On a, depuis quelque mois, appris à déambuler dans ce nouveau labyrinthe dans lequel on croise les concepts jumeaux de clonage thérapeutique et de clonage reproductif, la procession des lignées de cellules souches embryonnaires et adultes, avec en toile de fond les impossibles équations du statut de l'embryon humain et de l'identification précise du début de la vie. Tout cela n'est pas vain qui renvoie chacun à ses convictions philosophiques et religieuses, aux regards qu'il porte sur le monde, les autres humains, lui-même. Nous voilà aux prises, pour les siècles à venir, avec de sacrés sujets. Et Bertrand Jordan, encore lui, dessine les prochaines étapes de notre chemin de croix ; à commencer par l'amélioration génétique de l'espèce humaine.
«C'est un thème qui commence à être discuté ouvertement outre-Atlantique comme en témoigne un récent livre de Gregory Stock.1 Il s'agirait là d'une sorte de thérapie génique germinale destinée non pas à soigner un embryon, mais à lui conférer grâce à l'adjonction d'un gène ou même d'un chromosome artificiel des caractères "désirables" : résistance à certaines infections, taille, aspect physique écrit-il. La panoplie des gènes dont certains allèles ont un effet mesurable sur de telles caractéristiques est déjà significative, et va s'élargir. Le saut peut sembler démesuré, et la perspective irréaliste ; pourtant, certains éléments d'une démarche d'amélioration sont déjà en place. Je veux bien sûr parler du diagnostic pré-implantatoire.»

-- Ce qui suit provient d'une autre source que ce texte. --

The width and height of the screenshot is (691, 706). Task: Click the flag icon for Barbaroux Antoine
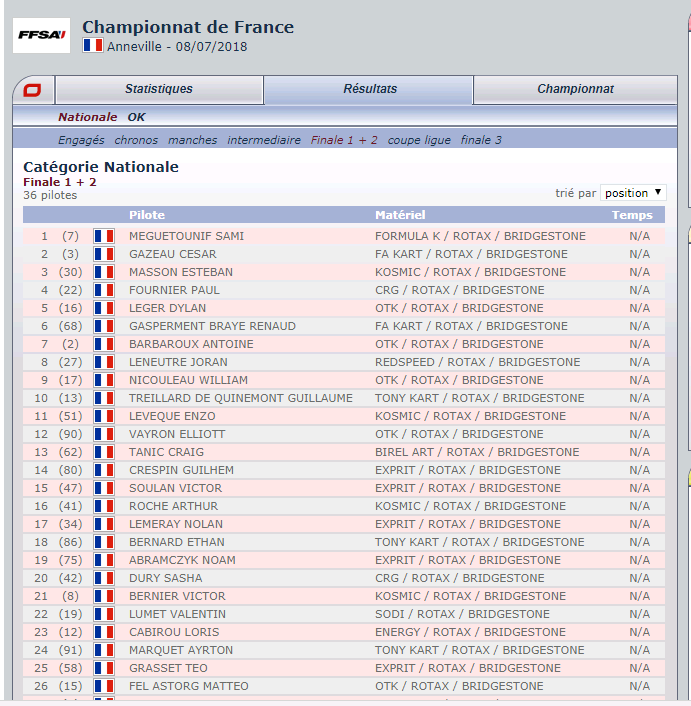pos(104,344)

Et nous voilà ainsi revenu à ce fameux DPI qui inquiète tant Jürgen Habermas, ce procédé qui se prête tout naturellement au choix du «meilleur» embryon. Le DPI reste certes aujourd'hui exceptionnel (un millier de cas pour diagnostiquer afin de ne pas les implanter des embryons porteurs d'anomalies génétiques, causes d'affections graves). Mais il faut compter, comme le fait Bertrand Jordan, avec l'optimisation des techniques d'amplification par PCR et l'élargissement progressif de la gamme des gènes identifiables. Le droit, pour un couple, à la sélection de sa descendance est clairement en gestation. N'en doutons pas : dans le grand supermarché de la génétique, des hommes et des femmes fertiles auront bientôt recours à l'assistance médicale à la procréation pour améliorer les enfants auxquels ils souhaitent donner le jour. On choisira d'abord sur des critères morphologiques ou dynamiques le «meilleur» embryon, puis on améliorera, on enrichira les milieux de culture ; enfin on modifiera, d'une manière ou d'une autre, le génome de l'enfant à naître.

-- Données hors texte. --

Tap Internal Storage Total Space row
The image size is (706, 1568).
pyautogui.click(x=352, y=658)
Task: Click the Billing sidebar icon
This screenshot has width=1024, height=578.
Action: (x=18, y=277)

«Ces perspectives font sans doute horreur à la quasi-totalité de nos lecteurs, écrit Bertrand Jordan. Doit-on pour autant jeter sur elles un anathème définitif et irrévocable, considérer qu'elles sont contraires à la nature humaine et que notre espèce ne doit jamais, au grand jamais, y recourir ? Evoquer de telles possibilités, est-ce déjà envisager un crime contre l'humanité, comme on l'entend dire ça et là ? A mon sens, une position aussi catégorique n'est pas en accord avec une approche matérialiste et rationaliste du monde.»
L'auteur a intitulé sa chronique comme nous avons intitulé notre texte, le point d'interrogation en moins. Il explique que ce titre est aussi celui de la préface de Marcus Wenner «psycho-neuro-immunologiste» pour le livre de Raël «Oui au clonage humain, la vie éternelle grâce à la science». Il ajoute qu'il se doit de souligner «la nullité» de cette uvre.
1 Stock G. Redesigning humans. Our inevitable genetic future. Boston : Houghton Mifflin Company, 2002.